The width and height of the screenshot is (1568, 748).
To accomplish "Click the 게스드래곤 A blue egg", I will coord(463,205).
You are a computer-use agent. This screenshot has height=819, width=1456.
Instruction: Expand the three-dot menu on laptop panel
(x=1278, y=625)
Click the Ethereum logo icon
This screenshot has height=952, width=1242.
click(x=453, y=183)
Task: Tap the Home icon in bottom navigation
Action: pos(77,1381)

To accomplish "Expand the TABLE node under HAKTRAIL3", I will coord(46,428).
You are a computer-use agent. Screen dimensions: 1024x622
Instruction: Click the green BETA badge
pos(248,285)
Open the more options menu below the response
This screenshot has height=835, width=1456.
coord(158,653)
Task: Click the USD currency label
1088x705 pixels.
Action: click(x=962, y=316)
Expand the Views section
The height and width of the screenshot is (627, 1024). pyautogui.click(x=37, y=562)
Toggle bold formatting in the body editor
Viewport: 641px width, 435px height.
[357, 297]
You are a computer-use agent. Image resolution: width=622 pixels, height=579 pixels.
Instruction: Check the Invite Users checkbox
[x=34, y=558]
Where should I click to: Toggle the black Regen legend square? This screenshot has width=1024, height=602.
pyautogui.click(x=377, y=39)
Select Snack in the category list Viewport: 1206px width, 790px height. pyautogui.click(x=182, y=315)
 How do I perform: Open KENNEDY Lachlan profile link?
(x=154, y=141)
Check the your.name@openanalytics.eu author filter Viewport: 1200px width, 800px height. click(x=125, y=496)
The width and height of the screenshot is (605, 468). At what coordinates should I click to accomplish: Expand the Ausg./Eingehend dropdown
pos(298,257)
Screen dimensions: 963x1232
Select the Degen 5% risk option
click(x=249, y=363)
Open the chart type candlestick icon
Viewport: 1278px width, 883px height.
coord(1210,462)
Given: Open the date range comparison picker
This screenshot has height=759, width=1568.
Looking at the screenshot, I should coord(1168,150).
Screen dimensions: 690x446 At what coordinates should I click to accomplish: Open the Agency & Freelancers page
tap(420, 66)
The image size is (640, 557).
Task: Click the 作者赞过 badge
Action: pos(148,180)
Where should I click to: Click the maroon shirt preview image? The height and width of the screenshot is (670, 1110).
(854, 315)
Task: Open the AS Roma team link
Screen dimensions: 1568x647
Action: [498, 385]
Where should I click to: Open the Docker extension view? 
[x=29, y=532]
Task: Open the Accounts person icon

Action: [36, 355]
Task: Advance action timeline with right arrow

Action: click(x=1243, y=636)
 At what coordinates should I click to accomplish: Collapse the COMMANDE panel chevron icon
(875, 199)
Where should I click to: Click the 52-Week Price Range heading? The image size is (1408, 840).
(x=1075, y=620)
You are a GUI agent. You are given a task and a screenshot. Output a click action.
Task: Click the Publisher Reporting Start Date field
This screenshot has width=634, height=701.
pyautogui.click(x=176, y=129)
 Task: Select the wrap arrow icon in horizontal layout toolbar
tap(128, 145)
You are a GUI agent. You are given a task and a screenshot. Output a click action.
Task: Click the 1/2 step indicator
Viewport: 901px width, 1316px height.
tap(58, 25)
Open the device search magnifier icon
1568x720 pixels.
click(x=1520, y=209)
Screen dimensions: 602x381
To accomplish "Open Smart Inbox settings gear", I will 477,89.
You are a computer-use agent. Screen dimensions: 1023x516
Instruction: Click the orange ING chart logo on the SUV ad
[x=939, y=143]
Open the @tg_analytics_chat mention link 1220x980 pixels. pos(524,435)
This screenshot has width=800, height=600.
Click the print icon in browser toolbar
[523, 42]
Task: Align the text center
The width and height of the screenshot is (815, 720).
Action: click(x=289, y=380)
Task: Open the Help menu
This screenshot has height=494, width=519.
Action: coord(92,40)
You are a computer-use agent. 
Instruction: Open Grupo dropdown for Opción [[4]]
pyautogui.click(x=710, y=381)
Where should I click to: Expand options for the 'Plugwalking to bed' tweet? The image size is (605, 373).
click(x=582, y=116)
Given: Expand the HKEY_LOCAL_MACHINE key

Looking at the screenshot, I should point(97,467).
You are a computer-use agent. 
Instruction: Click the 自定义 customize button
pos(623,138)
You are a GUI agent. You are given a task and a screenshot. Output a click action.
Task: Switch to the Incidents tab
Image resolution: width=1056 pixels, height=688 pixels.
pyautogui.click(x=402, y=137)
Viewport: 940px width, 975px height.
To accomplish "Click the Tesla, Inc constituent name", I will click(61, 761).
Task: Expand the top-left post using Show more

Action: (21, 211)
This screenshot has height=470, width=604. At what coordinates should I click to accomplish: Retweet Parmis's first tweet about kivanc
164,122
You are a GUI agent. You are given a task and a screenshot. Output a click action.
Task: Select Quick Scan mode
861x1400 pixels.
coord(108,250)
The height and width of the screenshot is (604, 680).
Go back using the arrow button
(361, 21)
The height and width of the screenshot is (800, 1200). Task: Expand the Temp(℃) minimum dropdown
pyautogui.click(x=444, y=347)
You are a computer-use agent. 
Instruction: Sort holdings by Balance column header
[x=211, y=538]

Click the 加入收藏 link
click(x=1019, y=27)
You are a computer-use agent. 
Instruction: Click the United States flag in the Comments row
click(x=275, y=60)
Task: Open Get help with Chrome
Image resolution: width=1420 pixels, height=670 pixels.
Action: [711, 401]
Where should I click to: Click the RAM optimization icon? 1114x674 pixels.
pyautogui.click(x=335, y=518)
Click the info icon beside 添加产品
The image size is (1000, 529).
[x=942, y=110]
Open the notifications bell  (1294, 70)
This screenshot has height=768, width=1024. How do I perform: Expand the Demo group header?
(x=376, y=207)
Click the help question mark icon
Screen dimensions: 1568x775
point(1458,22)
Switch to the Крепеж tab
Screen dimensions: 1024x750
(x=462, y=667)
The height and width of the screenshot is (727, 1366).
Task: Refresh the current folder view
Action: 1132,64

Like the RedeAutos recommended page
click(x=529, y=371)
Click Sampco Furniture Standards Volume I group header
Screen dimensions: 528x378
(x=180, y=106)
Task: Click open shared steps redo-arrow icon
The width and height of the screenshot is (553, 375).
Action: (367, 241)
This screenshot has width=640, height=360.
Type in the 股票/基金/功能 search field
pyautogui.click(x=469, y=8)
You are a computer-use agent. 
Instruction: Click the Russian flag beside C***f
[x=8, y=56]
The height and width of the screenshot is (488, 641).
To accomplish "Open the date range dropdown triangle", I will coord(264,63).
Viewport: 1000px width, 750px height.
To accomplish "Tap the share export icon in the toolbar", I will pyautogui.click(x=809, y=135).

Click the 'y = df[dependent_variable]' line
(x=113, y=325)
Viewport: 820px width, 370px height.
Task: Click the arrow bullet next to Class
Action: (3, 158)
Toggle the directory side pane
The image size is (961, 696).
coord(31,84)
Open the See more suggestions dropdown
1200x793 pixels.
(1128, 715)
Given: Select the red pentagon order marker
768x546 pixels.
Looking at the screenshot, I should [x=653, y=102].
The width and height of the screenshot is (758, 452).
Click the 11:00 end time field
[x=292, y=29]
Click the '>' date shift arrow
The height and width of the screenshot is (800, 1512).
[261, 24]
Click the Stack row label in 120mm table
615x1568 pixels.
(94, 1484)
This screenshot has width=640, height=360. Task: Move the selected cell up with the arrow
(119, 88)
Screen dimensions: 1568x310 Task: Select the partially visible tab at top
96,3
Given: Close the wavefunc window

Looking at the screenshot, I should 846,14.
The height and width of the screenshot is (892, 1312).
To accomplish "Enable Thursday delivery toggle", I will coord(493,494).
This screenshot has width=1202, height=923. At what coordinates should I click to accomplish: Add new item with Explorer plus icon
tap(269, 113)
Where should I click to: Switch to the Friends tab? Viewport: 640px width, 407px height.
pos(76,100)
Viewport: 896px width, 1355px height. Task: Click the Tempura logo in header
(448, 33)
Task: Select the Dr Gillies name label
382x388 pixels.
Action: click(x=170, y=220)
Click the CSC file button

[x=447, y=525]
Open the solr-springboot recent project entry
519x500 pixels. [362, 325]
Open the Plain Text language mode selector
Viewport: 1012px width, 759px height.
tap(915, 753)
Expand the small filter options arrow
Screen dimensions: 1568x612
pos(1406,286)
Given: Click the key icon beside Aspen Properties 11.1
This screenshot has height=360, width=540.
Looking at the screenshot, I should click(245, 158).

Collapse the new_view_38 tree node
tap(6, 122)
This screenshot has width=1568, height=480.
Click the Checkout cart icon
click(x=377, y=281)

---+---

• Work item
Once the lines holding the word "will" in the material above are counted, report that number by itself.

• Written answer
7